Extracted records:
# # # # # # #
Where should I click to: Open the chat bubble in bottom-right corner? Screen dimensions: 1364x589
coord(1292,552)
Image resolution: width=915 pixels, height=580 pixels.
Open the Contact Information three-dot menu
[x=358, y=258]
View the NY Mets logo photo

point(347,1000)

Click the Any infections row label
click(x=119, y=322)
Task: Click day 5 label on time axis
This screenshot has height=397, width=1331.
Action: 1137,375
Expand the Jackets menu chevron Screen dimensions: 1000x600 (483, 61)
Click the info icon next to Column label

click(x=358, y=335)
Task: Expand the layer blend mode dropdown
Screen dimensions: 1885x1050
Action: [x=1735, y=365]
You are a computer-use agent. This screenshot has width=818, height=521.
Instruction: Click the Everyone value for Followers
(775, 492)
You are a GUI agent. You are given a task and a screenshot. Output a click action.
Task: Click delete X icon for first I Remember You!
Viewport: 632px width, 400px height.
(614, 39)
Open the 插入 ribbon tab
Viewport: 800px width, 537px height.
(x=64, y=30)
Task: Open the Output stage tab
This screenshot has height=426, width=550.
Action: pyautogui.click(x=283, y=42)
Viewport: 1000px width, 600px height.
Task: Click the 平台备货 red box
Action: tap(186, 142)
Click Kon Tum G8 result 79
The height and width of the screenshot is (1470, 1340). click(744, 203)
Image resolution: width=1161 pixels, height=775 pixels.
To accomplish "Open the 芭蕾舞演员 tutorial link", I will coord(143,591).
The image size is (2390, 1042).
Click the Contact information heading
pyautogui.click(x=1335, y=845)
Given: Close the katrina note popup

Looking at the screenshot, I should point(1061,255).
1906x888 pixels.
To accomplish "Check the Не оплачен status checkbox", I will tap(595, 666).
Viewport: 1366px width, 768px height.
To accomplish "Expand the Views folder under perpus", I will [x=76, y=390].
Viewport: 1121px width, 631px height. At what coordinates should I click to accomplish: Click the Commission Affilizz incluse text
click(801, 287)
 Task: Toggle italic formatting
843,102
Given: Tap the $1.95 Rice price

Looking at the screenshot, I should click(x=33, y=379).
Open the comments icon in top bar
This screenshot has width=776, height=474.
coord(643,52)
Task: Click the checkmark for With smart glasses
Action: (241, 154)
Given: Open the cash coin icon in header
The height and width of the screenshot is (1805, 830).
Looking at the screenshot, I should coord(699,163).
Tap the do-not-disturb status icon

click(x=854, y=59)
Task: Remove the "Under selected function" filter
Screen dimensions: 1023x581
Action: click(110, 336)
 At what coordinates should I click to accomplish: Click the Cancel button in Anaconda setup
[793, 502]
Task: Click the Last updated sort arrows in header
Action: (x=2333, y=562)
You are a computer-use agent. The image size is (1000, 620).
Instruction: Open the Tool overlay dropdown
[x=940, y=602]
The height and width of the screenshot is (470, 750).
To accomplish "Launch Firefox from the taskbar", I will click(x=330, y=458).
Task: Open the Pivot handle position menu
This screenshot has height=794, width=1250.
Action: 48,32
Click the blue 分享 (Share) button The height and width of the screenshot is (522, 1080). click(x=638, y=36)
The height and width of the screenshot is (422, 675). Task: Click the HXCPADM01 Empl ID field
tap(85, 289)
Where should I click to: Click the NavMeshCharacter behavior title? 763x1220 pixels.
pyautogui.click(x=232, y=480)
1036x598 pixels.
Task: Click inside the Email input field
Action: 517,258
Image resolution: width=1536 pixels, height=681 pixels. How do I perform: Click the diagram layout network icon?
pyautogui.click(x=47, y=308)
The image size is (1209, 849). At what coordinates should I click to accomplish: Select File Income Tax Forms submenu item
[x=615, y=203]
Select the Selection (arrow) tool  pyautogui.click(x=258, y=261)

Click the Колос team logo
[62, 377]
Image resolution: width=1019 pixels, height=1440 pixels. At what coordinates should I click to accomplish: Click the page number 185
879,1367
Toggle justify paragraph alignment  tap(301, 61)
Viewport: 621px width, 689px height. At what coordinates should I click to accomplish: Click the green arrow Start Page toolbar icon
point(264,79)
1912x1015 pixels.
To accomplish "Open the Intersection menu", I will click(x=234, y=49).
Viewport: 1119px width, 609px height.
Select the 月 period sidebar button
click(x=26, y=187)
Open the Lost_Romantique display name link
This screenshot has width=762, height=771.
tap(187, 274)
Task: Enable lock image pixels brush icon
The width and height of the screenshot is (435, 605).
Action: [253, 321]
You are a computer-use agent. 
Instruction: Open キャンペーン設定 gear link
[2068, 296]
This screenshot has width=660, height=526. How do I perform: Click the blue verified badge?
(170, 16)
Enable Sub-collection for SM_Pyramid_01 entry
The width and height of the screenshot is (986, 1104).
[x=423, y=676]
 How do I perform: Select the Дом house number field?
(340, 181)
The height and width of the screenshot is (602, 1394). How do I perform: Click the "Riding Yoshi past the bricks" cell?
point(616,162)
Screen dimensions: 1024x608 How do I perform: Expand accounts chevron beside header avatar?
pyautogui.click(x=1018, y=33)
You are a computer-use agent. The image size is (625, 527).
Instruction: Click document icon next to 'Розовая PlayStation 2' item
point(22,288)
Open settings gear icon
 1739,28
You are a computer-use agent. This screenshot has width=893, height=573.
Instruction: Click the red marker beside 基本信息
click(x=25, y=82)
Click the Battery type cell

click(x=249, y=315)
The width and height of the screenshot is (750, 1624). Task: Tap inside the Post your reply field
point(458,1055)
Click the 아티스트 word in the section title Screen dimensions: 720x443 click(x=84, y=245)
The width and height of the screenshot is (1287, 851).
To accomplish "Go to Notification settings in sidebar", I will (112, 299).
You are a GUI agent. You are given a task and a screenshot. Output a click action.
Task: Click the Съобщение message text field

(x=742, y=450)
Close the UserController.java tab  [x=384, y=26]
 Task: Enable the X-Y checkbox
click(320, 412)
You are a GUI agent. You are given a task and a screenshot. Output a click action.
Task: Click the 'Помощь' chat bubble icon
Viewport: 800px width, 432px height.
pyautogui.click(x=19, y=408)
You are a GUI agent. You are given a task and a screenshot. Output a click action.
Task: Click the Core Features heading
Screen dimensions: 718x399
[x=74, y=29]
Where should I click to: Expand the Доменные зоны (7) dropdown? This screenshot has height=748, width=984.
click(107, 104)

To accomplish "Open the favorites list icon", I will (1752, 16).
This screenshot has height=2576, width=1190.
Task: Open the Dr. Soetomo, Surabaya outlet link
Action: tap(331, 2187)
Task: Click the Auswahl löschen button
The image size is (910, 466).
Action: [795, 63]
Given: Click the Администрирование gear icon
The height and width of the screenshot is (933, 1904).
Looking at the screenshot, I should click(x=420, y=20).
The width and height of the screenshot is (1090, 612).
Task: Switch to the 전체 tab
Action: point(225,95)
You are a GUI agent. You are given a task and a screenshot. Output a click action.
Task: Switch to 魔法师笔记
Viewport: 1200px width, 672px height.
# # # # # # #
# REQUIRED ACTION:
Your task is to repeat every entry above exactly.

# RESPONSE TO THIS TASK:
Where should I click to: Open the chat bubble in bottom-right corner? Screen dimensions: 1364x589
coord(1292,552)
Image resolution: width=915 pixels, height=580 pixels.
Open the Contact Information three-dot menu
[x=358, y=258]
View the NY Mets logo photo

point(347,1000)

Click the Any infections row label
click(x=119, y=322)
Task: Click day 5 label on time axis
This screenshot has height=397, width=1331.
Action: 1137,375
Expand the Jackets menu chevron Screen dimensions: 1000x600 (483, 61)
Click the info icon next to Column label

click(x=358, y=335)
Task: Expand the layer blend mode dropdown
Screen dimensions: 1885x1050
Action: [x=1735, y=365]
You are a computer-use agent. This screenshot has width=818, height=521.
Instruction: Click the Everyone value for Followers
(775, 492)
You are a GUI agent. You are given a task and a screenshot. Output a click action.
Task: Click delete X icon for first I Remember You!
Viewport: 632px width, 400px height.
(614, 39)
Open the 插入 ribbon tab
Viewport: 800px width, 537px height.
(x=64, y=30)
Task: Open the Output stage tab
This screenshot has height=426, width=550.
Action: pyautogui.click(x=283, y=42)
Viewport: 1000px width, 600px height.
Task: Click the 平台备货 red box
Action: tap(186, 142)
Click Kon Tum G8 result 79
The height and width of the screenshot is (1470, 1340). click(744, 203)
Image resolution: width=1161 pixels, height=775 pixels.
To accomplish "Open the 芭蕾舞演员 tutorial link", I will coord(143,591).
The image size is (2390, 1042).
Click the Contact information heading
pyautogui.click(x=1335, y=845)
Given: Close the katrina note popup

Looking at the screenshot, I should point(1061,255).
1906x888 pixels.
To accomplish "Check the Не оплачен status checkbox", I will tap(595, 666).
Viewport: 1366px width, 768px height.
To accomplish "Expand the Views folder under perpus", I will [x=76, y=390].
Viewport: 1121px width, 631px height. At what coordinates should I click to accomplish: Click the Commission Affilizz incluse text
click(801, 287)
 Task: Toggle italic formatting
843,102
Given: Tap the $1.95 Rice price

Looking at the screenshot, I should click(x=33, y=379).
Open the comments icon in top bar
This screenshot has width=776, height=474.
coord(643,52)
Task: Click the checkmark for With smart glasses
Action: (241, 154)
Given: Open the cash coin icon in header
The height and width of the screenshot is (1805, 830).
Looking at the screenshot, I should coord(699,163).
Tap the do-not-disturb status icon

click(x=854, y=59)
Task: Remove the "Under selected function" filter
Screen dimensions: 1023x581
Action: click(110, 336)
 At what coordinates should I click to accomplish: Click the Cancel button in Anaconda setup
[793, 502]
Task: Click the Last updated sort arrows in header
Action: (x=2333, y=562)
You are a computer-use agent. The image size is (1000, 620).
Instruction: Open the Tool overlay dropdown
[x=940, y=602]
The height and width of the screenshot is (470, 750).
To accomplish "Launch Firefox from the taskbar", I will click(x=330, y=458).
Task: Open the Pivot handle position menu
This screenshot has height=794, width=1250.
Action: 48,32
Click the blue 分享 (Share) button The height and width of the screenshot is (522, 1080). click(x=638, y=36)
The height and width of the screenshot is (422, 675). Task: Click the HXCPADM01 Empl ID field
tap(85, 289)
Where should I click to: Click the NavMeshCharacter behavior title? 763x1220 pixels.
pyautogui.click(x=232, y=480)
1036x598 pixels.
Task: Click inside the Email input field
Action: 517,258
Image resolution: width=1536 pixels, height=681 pixels. How do I perform: Click the diagram layout network icon?
pyautogui.click(x=47, y=308)
The image size is (1209, 849). At what coordinates should I click to accomplish: Select File Income Tax Forms submenu item
[x=615, y=203]
Select the Selection (arrow) tool  pyautogui.click(x=258, y=261)

Click the Колос team logo
[62, 377]
Image resolution: width=1019 pixels, height=1440 pixels. At what coordinates should I click to accomplish: Click the page number 185
879,1367
Toggle justify paragraph alignment  tap(301, 61)
Viewport: 621px width, 689px height. At what coordinates should I click to accomplish: Click the green arrow Start Page toolbar icon
point(264,79)
1912x1015 pixels.
To accomplish "Open the Intersection menu", I will click(x=234, y=49).
Viewport: 1119px width, 609px height.
Select the 月 period sidebar button
click(x=26, y=187)
Open the Lost_Romantique display name link
This screenshot has width=762, height=771.
tap(187, 274)
Task: Enable lock image pixels brush icon
The width and height of the screenshot is (435, 605).
Action: [253, 321]
You are a computer-use agent. 
Instruction: Open キャンペーン設定 gear link
[2068, 296]
This screenshot has width=660, height=526. How do I perform: Click the blue verified badge?
(170, 16)
Enable Sub-collection for SM_Pyramid_01 entry
The width and height of the screenshot is (986, 1104).
[x=423, y=676]
 How do I perform: Select the Дом house number field?
(340, 181)
The height and width of the screenshot is (602, 1394). How do I perform: Click the "Riding Yoshi past the bricks" cell?
point(616,162)
Screen dimensions: 1024x608 How do I perform: Expand accounts chevron beside header avatar?
pyautogui.click(x=1018, y=33)
You are a computer-use agent. The image size is (625, 527).
Instruction: Click document icon next to 'Розовая PlayStation 2' item
point(22,288)
Open settings gear icon
 1739,28
You are a computer-use agent. This screenshot has width=893, height=573.
Instruction: Click the red marker beside 基本信息
click(x=25, y=82)
Click the Battery type cell

click(x=249, y=315)
The width and height of the screenshot is (750, 1624). Task: Tap inside the Post your reply field
point(458,1055)
Click the 아티스트 word in the section title Screen dimensions: 720x443 click(x=84, y=245)
The width and height of the screenshot is (1287, 851).
To accomplish "Go to Notification settings in sidebar", I will (112, 299).
You are a GUI agent. You are given a task and a screenshot. Output a click action.
Task: Click the Съобщение message text field

(x=742, y=450)
Close the UserController.java tab  [x=384, y=26]
 Task: Enable the X-Y checkbox
click(320, 412)
You are a GUI agent. You are given a task and a screenshot. Output a click action.
Task: Click the 'Помощь' chat bubble icon
Viewport: 800px width, 432px height.
pyautogui.click(x=19, y=408)
You are a GUI agent. You are given a task and a screenshot. Output a click action.
Task: Click the Core Features heading
Screen dimensions: 718x399
[x=74, y=29]
Where should I click to: Expand the Доменные зоны (7) dropdown? This screenshot has height=748, width=984.
click(107, 104)

To accomplish "Open the favorites list icon", I will (1752, 16).
This screenshot has height=2576, width=1190.
Task: Open the Dr. Soetomo, Surabaya outlet link
Action: tap(331, 2187)
Task: Click the Auswahl löschen button
The image size is (910, 466).
Action: [795, 63]
Given: Click the Администрирование gear icon
The height and width of the screenshot is (933, 1904).
Looking at the screenshot, I should click(x=420, y=20).
The width and height of the screenshot is (1090, 612).
Task: Switch to the 전체 tab
Action: point(225,95)
You are a GUI agent. You are given a task and a screenshot. Output a click action.
Task: Switch to 魔法师笔记
Viewport: 1200px width, 672px height.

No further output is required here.